Williams is one of the many people who, once they entered Andonovski’s life, seemingly never left. Another is Milan Ivanovic, who played indoor soccer for him on the Kansas City Comets. Ivanovic has since served as assistant coach at each of Andonovski’s professional stops, including the national team.

Andonovski keeps the most trusted members of his soccer circle close. Williams is over at his house weekly, where Andonovski’s wife, Biljana, often makes crepes, topping them with Nutella from an industrial-kitchen-size jar. He is still in regular contact with many of the players he coached as children years ago.

Ivanovic, his national team assistant, even spent part of the pandemic living with Andonovski — he has his own little desk in the spare bedroom office in Kansas City. The arrangement allowed the men to engage in regular discussions over coffee about players, opponents, ideas, best practices. Some tactical discussions got so involved, Ivanovic said, that Andonovski would make his points by moving dishes and condiments around as if they were players.

And then there are the videos. Andonovski says his preparation for the Olympics has involved watching every club game even a fringe national team member has played since he was appointed, almost two years of matches. But he keeps an eye on the rest of the world, too, meaning he has seen more or less every major women’s soccer game played over the past two years.
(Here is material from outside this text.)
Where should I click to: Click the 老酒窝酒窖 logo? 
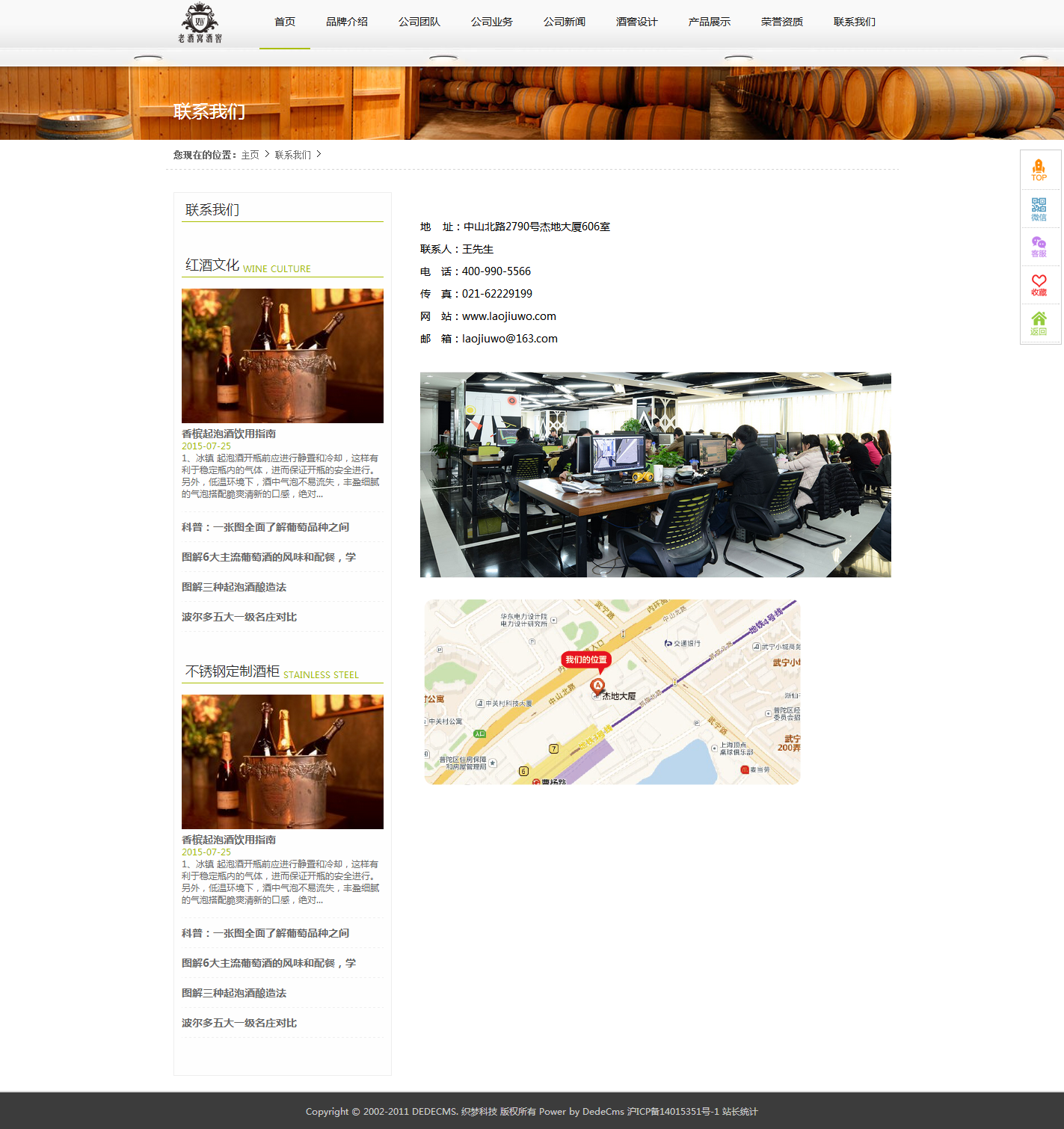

“There is no hanging out with Vlatko,” Williams said. “He is always working. Always.”

Dennis Schneidler/USA Today Sports, via Reuters

In some ways, winning the Olympic women’s soccer tournament is even more difficult than winning the World Cup. There are no easy opponents, the rosters are smaller and the games come fast and furious. Many of the U.S. players have been through this particular crucible before. A few have gold medals, and painful scars, from those trips. Andonovski does not.

This partly explains the devotion to his work, and if you hear enough stories about Andonovski, it’s possible to begin to think of him as an unemotional soccer automaton, a man who plans “everything,” Ivanovic said, from where players sit in meetings to how long each practice drill will last.

But he is not just compelled to do the work. He also loves doing the work, and takes joy in doing the work. Andonovski loves his job, loves the process and loves his players, a love that comes through clearest when he speaks about the battle his players are waging concurrently with their Olympic campaign: the team’s equal pay fight.

Most of the U.S. players have been engaged in a legal standoff with the federation for the past five years. It is — other than winning championships — the team’s unifying force. Given that Andonovski is employed by the federation, it should be the untouchable third rail of his job. But it is one he knows he must navigate to win the trust and respect of the players.

So rather than diplomatically steer clear of the topic, he explains that he backs his players unequivocally, that the type of players he wants to coach are those who won’t settle for anything less than what they believe they have earned, on or off the field.

“They’re fighters,” he said. “They’re fighters. That’s who they are, and they thrive off of battles.”

Over the next few weeks, Andonovski will need his fighters. And they will need him.

Losing, after all, is not an option.